Until then, CBD products remain illegal in Iowa. In July 2019, Democratic Attorney General Tom Miller issued a statement reminding the public that CBD products are still illegal unless the products are grown, sold, and possessed in participation with the Iowa Medical Cannabidiol program. CBD is still a Schedule 1 substance, excepting the four FDA-approved CBD products such as Epidiolex.
Licensing requirements for CBD
The IDALS is currently drafting proposed regulations for an Iowa hemp program, to be approved by the USDA before enactment.
The Iowa Medical Cannabidiol Program has licensed one manufacturer, MedPharm Iowa, to produce CBD products for registered patients to purchase at one of five licensed dispensaries: MedPharm Iowa was offered dispensary licenses for Sioux City and Windsor Heights. Have a Heart Compassion Care was authorized for Council Bluffs and Davenport, and Iowa Cannabis Company operates in Waterloo.
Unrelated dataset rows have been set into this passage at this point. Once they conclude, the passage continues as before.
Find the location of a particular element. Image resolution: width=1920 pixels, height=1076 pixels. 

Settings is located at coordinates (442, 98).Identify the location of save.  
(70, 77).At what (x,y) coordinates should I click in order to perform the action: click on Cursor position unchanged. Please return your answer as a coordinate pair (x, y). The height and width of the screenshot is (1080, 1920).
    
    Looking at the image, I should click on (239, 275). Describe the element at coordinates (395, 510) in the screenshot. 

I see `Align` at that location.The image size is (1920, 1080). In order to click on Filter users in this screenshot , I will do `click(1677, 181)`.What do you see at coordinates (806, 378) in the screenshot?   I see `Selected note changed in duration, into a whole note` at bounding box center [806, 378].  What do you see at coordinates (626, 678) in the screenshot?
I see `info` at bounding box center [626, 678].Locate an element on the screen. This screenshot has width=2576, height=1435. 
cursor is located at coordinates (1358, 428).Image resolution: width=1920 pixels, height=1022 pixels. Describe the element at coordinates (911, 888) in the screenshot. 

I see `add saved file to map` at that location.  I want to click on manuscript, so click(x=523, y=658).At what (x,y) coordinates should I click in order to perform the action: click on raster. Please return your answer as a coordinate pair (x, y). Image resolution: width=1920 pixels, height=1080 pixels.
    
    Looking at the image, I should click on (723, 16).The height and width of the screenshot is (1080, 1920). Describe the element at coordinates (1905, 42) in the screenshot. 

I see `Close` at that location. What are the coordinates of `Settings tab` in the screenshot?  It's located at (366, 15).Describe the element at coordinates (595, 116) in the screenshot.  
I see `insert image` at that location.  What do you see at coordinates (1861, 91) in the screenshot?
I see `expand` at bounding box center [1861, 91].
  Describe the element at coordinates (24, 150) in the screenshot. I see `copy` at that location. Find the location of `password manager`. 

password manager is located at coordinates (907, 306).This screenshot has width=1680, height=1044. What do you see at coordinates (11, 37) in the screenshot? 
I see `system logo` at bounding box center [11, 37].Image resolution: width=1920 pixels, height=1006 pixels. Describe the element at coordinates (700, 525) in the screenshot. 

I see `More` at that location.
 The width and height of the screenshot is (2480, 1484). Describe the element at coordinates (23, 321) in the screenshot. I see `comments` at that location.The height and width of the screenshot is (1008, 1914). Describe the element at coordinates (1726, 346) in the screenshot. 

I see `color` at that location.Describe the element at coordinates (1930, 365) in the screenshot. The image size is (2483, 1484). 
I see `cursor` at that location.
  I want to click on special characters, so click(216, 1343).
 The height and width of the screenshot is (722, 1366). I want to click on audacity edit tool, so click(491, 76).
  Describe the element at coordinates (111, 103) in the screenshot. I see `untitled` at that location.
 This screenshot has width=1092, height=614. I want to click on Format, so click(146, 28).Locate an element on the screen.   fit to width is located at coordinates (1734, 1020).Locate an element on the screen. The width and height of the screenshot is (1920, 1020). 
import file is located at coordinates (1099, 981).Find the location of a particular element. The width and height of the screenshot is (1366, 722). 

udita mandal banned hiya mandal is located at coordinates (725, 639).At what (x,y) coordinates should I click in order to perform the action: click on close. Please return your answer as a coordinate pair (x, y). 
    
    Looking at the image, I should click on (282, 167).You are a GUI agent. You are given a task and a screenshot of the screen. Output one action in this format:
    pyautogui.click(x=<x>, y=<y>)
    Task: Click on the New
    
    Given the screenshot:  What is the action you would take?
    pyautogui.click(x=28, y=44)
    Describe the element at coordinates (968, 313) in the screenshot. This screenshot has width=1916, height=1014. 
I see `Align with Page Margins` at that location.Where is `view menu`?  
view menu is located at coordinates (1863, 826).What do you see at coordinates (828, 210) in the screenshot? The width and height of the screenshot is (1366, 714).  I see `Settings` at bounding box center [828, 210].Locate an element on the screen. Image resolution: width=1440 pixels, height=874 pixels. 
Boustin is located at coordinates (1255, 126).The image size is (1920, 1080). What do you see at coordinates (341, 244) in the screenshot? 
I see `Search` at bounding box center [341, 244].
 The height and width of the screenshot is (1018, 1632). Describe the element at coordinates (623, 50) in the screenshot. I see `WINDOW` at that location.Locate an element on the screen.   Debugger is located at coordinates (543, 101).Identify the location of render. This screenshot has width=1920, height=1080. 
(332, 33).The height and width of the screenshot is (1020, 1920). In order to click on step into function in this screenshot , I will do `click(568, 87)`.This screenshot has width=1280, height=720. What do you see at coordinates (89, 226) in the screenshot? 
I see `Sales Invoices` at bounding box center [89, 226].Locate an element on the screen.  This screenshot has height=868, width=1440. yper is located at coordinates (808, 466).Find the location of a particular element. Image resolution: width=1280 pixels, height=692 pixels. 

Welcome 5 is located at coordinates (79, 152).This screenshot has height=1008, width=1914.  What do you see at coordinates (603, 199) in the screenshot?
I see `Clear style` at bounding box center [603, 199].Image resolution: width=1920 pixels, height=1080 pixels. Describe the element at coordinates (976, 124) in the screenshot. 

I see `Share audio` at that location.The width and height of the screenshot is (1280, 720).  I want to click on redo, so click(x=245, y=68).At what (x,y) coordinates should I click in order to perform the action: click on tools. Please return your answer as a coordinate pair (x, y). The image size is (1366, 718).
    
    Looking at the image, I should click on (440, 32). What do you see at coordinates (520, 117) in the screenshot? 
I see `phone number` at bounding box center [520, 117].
Dispensaries began selling medical cannabis products to registered patients in December 2018.
The IDPH currently is not accepting new applications for manufacturing or dispensary licenses.
There are currently no requirements for CBD lab testing outside of the medical cannabidiol program, as the cultivation and sale of any CBD products other than licensed by the IDPH is illegal.
State law requires laboratories to establish and implement test methods and standard operating procedures for the testing of cannabinoids, microbiological impurities, pesticides, residual solvents and processing chemicals, and metals. All testing labs must, at a minimum, test for and report measurements for the following cannabinoids: THC, tetrahydrocannabinolic acid (THCA), CBD, cannabidiolic acid (CBDA), cannabigerol (CBG), and cannabinol (CBN).
Only five dispensaries licensed by the IDPH can sell medical cannabidiol products to patients with a valid registration card.
The unlicensed sale of CBD or of any cannabis product is punishable by law with tiered penalties depending on the severity of the offense. The sale of less than 50 kilograms, or 110 pounds, is a felony punished by five years in prison and a $7,500 fine; 50-100 kilograms, or 110-220 pounds is punishable by up to 10 years in prison and a $50,000 fine. The sale of 100-1,000 kilograms, or 220-2,205 pounds, is punishable by up to 25 years in prison and a $100,000 fine. The sale of any amount more than 1,000 kilograms, or 1.1 tons, can earn up to 50 years in prison and a $1 million fine.
The sale of cannabis involving a minor, or within 1,000 feet of a school or other public place, can incur a sentence between five to 25 years in prison and up to $100,000 in fines.
The home cultivation of any kind of cannabis is illegal in Iowa. Cultivation without a license is punished by the same violation tiers as the illegal sale of cannabis.
Iowa CBD possession limits
The possession of CBD is legal only for medical marijuana patients with a qualifying medical condition and valid medical cannabidiol program registration card. The CBD product must be purchased from a licensed Iowa dispensary and contain less than 0.3% THC. CBD products may be taken only orally or transdermally, and smoking or vaporizing CBD are prohibited.
Illegal possession of any amount of cannabis is a misdemeanor punishable by tiers of incarceration and fines depending on initial or subsequent offenses. A first offense carries a sentence of up to six months in jail and a $1,000 fine. A second offense is punishable by up to one year in jail and a $1,875 fine, and a third offense scales up to two years of jail time and a $6,250 fine.
How to read CBD labels and packaging
Only medical CBD is legal in Iowa, which has issued extensive labeling requirements for the products. In addition to detailed rules about tamper-resistant packaging, the state requires labels that list the name and address of the manufacturer where the medical cannabidiol was manufactured; the medical cannabidiol's primary active ingredients; directions for use, including recommended and maximum amount by age and weight; date of expiration; and storage instructions.